At durduğunda yere atlayan Tokito köyün içine yürüyerek girmeye başladı. Köy eski ve hasarlı binalarla doluydu. Gelişmemiş ve bir o kadar fakir şeytan ve insanlarla doluydu. Şeytan Kral köyün girişine geldiğinde köylüler onu görünce yaralı sanıp yanına gittiler.

Tokito onu durdurmaya geldiklerini düşünüyordu. Parmaklarında bulunan her bir tırnak keskinleşmişti. Yüzünde bulunan damarlar görünmeye başlamıştı. Elinde ateşler vardı ve bu ateşler volkandaki ateşin aynısıydı.

Gelen köylü insan ve şeytanların bazılarını öldürdüğünde eli artık kana bulanmıştı. Ne yaptığının farkında değildi çünkü bir ruhu yoktu. Köylüler ondan kaçarak evlerine girmeye başladılar. Kaçarlarken insana benzeyen küçük bir kız yere düştü. Şeytan Kral onun küçük vücuduna pençelerini batıracağı esnada kız ona bakmaya başladı. Bir süre sonra gözlerini tamamen açan kız kısık sesle "A-Abi..." dedi. Tokito bir anda elini durdurdu ve gözleri tamamen yok oldu.

Kız ona baktığında abisini görmüştü ve bu Tokito'nun hasarlı hafızasını geri getirmeye çalıştı. Kafası daha çok ağrımaya başladı ve gözü tamamen gitti.
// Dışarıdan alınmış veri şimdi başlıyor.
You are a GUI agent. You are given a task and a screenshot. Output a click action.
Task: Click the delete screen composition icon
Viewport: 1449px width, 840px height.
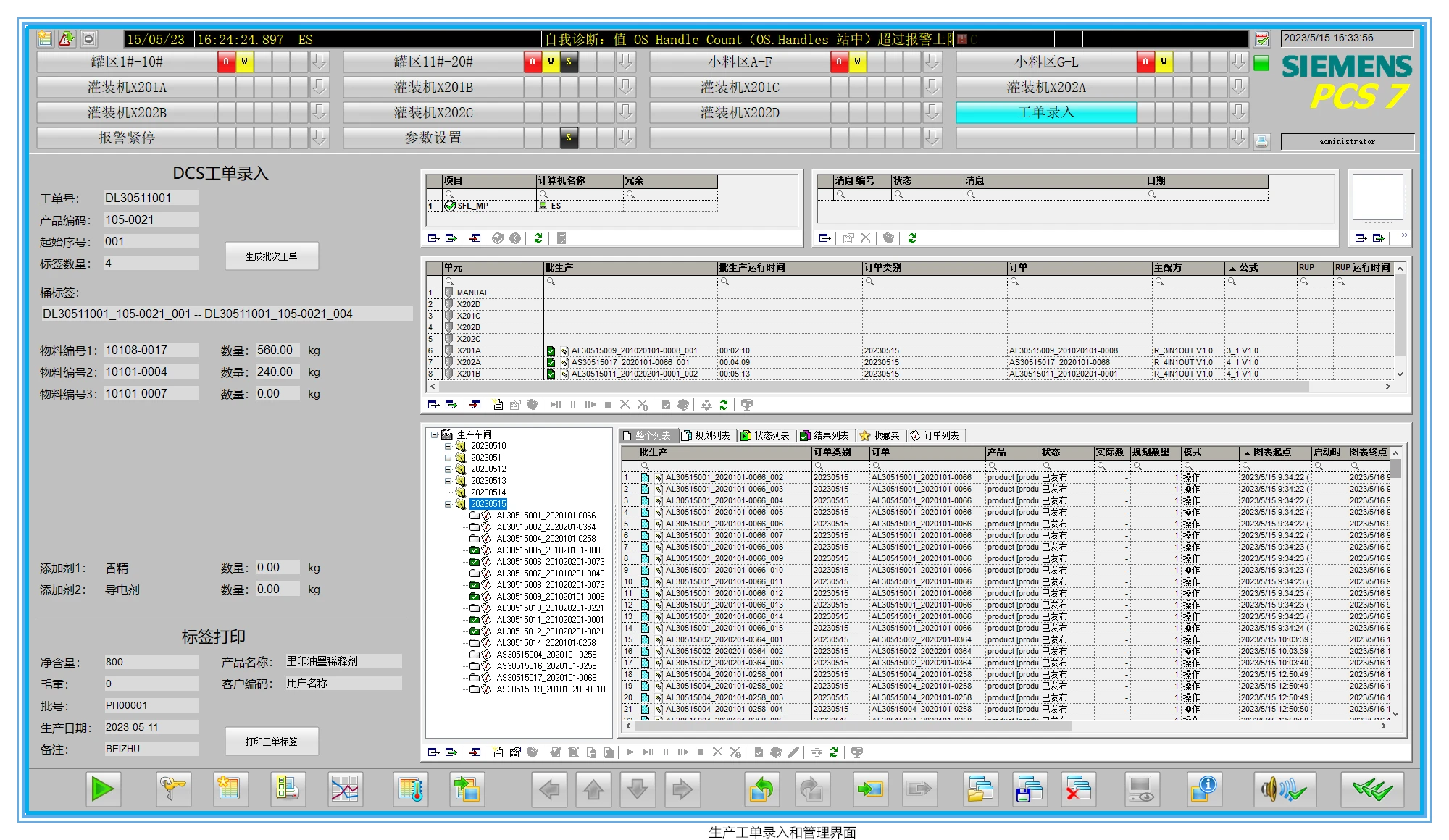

Bu sefer acı artık tamamen ruhsuz ve kalpsiz bir varlık yapmıştı. Kızı öldürmek için tekrar toparlandığında kız ortada yoktu çünkü muhafız onu kaçırıp evlerden birine bırakmıştı.

Kızın kaybolduğunu görünce hasarlı hafızası düzelmedi fakat gözü de geri gelmedi. Elleri düzeldi ve yürüyüşü yine bir zombi gibi düzensizdi. Kafası ağrıyordu ve bilinci artık tamamen yoktu. İçgüdüsel olarak muhafızın manasını takip ediyordu.

Tokito şehirden çıktıktan sonra taht odasında kalan Kortus ve Rodius üzgün bir şekilde oturmaya devam ediyorlardı. Nanagi ise çoktan ayaklanmıştı ve üstünü giyip odasından çıkmıştı. Nanagi'yi gören muhafızlar yardım etmek istese de gelen yardımların hepsini reddetti.

Yavaş yavaş taht odasına gittiğinde muhafızlar kapıyı açtı. Kapı sesini duyan Rodius ve Kortus efendileri sanmıştı fakat kapıyı açan Nanagi'ydi. Kortus Nanagi'yi gördüğünde ayağı kalktı ve ona koştu. Nanagi ne olduğunu anlamasa bile Kortus sarıldığında mutlu oldu.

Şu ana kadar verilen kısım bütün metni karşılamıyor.